- **Supplied information**
++++++++

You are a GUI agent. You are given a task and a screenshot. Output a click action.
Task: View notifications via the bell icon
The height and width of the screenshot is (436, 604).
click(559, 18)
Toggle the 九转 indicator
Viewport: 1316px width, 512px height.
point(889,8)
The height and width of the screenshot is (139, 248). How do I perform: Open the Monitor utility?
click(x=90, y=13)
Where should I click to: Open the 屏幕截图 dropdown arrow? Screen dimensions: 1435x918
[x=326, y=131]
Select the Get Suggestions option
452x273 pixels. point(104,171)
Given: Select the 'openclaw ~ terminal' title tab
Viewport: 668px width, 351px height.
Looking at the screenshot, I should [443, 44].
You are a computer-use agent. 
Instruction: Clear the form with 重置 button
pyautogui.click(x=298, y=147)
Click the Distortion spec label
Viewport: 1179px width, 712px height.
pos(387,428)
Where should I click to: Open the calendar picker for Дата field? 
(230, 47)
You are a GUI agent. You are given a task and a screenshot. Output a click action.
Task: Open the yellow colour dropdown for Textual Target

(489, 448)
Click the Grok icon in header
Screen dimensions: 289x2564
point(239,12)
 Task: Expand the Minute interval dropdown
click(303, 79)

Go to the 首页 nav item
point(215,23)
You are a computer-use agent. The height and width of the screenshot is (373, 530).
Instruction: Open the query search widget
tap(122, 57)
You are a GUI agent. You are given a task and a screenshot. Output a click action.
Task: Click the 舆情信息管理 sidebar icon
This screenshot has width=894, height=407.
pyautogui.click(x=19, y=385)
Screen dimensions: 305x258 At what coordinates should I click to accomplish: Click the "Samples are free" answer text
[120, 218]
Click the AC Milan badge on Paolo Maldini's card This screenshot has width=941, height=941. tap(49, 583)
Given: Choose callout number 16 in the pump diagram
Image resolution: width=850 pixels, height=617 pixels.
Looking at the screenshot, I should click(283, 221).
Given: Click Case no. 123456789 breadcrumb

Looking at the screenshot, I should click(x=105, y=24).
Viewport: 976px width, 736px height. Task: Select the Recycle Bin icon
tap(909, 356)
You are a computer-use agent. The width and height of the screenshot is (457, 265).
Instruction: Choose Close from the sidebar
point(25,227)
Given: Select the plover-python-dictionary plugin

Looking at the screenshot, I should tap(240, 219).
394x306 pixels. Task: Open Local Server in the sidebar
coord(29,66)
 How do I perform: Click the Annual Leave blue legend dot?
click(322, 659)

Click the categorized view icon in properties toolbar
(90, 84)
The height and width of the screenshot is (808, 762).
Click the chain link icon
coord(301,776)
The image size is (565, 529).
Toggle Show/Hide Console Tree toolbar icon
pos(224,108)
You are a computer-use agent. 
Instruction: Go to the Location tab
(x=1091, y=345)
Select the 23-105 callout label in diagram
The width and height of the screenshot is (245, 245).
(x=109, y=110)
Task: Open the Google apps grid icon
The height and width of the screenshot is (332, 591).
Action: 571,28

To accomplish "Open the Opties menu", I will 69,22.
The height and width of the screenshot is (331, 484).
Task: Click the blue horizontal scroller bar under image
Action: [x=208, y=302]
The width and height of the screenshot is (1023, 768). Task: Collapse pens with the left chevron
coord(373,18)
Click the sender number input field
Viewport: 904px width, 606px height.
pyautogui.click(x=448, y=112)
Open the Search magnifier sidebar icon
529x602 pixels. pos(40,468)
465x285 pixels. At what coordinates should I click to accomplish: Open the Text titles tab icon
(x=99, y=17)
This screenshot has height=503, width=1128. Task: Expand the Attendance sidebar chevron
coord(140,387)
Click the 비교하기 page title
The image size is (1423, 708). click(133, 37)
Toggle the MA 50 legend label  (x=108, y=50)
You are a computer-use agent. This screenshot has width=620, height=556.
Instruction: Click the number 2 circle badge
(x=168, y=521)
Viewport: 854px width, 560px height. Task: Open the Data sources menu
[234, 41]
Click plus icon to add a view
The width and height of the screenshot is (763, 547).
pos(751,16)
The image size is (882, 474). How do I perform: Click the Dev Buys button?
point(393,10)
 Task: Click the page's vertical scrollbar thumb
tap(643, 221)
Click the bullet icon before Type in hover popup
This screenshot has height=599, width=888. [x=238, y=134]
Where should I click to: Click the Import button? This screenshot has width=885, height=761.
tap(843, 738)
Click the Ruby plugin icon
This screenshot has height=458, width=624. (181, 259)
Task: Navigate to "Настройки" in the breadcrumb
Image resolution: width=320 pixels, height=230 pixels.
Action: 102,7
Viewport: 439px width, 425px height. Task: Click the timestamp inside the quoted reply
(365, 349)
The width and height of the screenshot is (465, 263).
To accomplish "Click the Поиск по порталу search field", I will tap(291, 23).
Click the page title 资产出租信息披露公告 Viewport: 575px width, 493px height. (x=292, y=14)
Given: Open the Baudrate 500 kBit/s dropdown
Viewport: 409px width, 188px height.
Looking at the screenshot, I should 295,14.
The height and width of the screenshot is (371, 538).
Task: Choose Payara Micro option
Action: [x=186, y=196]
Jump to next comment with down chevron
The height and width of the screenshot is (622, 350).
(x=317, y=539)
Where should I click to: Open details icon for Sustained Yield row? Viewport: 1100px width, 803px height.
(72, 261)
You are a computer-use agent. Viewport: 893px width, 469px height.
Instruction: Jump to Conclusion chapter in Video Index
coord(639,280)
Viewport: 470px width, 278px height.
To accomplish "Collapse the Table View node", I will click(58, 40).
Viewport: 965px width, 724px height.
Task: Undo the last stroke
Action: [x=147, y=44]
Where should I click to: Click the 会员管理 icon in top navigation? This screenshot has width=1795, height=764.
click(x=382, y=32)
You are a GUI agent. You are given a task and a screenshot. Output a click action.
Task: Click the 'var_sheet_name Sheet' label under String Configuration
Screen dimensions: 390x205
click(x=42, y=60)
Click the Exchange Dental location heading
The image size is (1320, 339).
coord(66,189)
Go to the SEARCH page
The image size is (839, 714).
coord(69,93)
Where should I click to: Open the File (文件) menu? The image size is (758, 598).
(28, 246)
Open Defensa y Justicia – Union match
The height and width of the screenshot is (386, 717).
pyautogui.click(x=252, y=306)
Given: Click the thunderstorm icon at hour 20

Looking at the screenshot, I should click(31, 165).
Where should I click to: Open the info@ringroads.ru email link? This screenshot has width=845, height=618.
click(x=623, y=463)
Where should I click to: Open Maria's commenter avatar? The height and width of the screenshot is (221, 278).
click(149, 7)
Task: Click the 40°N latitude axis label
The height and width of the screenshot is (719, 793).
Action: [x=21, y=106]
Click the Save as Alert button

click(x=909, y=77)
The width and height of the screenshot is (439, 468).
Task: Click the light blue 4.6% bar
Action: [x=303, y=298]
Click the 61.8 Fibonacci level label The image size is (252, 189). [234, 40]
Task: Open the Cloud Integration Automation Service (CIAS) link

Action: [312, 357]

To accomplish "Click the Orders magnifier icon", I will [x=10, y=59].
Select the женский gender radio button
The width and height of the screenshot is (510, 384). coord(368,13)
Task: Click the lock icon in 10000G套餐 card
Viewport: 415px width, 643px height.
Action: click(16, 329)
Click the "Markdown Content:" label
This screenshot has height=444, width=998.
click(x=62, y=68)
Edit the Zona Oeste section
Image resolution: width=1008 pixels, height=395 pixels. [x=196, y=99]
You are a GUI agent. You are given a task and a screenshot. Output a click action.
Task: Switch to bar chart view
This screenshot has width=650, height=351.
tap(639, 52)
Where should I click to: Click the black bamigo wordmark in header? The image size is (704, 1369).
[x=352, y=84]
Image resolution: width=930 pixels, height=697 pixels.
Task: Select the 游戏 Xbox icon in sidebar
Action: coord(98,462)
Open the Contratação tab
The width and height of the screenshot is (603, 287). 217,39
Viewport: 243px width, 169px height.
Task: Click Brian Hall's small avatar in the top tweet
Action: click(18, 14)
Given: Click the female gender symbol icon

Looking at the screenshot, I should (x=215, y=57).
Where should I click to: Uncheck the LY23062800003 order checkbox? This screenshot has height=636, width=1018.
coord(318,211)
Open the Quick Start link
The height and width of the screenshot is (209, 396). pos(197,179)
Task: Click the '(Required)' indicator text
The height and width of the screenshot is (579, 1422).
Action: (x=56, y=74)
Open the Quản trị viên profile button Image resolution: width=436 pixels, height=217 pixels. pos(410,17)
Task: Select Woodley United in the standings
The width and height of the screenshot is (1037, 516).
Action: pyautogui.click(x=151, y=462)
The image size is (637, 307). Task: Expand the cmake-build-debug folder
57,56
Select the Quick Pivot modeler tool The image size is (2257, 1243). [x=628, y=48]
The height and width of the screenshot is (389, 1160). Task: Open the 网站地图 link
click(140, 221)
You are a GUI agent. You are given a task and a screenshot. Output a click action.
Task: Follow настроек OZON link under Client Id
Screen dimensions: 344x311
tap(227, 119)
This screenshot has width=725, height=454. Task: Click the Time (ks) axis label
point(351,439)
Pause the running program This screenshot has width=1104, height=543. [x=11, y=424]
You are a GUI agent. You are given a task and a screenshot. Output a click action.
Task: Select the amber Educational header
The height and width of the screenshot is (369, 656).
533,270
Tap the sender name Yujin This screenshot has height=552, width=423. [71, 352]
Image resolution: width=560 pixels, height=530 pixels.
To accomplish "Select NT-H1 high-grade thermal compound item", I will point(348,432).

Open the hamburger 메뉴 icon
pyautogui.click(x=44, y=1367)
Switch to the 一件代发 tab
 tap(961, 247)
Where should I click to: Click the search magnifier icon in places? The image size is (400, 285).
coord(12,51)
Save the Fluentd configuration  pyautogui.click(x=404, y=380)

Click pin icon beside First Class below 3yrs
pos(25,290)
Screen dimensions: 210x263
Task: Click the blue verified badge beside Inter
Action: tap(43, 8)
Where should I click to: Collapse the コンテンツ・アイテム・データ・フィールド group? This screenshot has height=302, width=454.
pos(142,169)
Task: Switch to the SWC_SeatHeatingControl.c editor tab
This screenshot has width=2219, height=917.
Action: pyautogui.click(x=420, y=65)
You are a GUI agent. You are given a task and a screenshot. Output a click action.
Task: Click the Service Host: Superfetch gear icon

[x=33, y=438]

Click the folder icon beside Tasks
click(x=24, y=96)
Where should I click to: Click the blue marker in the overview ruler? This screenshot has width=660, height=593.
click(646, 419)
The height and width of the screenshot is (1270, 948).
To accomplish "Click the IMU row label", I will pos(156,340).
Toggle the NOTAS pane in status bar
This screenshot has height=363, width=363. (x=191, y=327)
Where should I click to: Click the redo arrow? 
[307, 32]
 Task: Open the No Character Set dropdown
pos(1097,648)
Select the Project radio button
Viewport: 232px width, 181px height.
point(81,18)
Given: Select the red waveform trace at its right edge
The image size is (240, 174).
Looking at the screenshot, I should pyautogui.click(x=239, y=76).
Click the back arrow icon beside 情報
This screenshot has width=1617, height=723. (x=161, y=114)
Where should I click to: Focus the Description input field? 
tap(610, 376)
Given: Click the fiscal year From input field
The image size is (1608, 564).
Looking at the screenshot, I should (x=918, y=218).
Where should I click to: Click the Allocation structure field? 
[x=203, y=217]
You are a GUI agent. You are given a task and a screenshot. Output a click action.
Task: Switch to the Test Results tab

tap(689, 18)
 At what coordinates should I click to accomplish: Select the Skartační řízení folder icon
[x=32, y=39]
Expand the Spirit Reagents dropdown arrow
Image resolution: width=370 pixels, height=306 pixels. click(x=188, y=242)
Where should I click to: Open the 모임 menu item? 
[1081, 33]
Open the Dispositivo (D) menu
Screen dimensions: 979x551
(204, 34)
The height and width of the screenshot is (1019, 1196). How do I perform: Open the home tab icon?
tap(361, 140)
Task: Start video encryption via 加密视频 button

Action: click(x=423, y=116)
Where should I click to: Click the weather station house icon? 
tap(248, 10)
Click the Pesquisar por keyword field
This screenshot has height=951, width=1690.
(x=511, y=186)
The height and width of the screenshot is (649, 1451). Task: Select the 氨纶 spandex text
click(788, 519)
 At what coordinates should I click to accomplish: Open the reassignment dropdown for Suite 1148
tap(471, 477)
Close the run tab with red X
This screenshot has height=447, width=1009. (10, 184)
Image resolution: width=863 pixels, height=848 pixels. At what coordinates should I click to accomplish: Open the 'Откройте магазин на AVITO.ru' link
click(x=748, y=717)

++++++++

- **What you should do**
From the records above, pull out each line that has "callout".

- **Task output**
Given: Choose callout number 16 in the pump diagram
Select the 23-105 callout label in diagram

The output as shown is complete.